Exercise instructions: Copy out every line from the records that includes "Estate".

Provided records:
====

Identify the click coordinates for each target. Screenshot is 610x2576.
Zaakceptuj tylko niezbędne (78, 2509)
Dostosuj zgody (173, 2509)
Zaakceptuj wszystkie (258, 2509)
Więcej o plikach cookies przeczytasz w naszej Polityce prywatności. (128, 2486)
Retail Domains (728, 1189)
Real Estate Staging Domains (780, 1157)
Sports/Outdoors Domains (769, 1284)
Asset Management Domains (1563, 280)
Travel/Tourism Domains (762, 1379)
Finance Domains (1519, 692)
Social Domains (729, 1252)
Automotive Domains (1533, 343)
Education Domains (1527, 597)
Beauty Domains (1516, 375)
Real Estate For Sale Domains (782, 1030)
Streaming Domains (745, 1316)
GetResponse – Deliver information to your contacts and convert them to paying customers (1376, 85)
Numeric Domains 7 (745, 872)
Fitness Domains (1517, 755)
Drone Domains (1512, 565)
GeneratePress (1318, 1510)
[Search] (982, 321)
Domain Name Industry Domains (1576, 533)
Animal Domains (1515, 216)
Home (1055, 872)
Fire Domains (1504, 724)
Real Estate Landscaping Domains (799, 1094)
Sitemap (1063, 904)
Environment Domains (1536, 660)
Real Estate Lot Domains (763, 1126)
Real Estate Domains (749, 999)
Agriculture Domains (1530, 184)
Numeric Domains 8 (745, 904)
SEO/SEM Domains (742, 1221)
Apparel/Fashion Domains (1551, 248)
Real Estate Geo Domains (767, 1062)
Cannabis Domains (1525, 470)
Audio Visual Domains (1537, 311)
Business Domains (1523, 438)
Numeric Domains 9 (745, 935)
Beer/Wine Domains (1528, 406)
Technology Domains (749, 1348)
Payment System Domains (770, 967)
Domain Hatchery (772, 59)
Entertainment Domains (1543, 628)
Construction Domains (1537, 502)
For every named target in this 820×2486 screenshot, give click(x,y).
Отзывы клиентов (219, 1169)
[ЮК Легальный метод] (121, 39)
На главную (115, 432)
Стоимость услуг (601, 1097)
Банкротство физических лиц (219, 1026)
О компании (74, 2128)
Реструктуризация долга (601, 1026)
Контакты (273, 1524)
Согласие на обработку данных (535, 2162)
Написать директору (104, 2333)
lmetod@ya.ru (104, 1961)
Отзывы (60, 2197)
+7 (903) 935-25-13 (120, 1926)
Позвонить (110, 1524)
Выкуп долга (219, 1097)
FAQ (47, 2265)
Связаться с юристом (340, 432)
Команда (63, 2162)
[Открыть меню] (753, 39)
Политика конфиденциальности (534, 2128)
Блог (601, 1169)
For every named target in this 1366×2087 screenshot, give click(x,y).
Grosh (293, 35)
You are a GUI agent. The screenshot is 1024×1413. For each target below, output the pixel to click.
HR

====

Response:
Real Estate Staging Domains (780, 1157)
Real Estate For Sale Domains (782, 1030)
Real Estate Landscaping Domains (799, 1094)
Real Estate Lot Domains (763, 1126)
Real Estate Domains (749, 999)
Real Estate Geo Domains (767, 1062)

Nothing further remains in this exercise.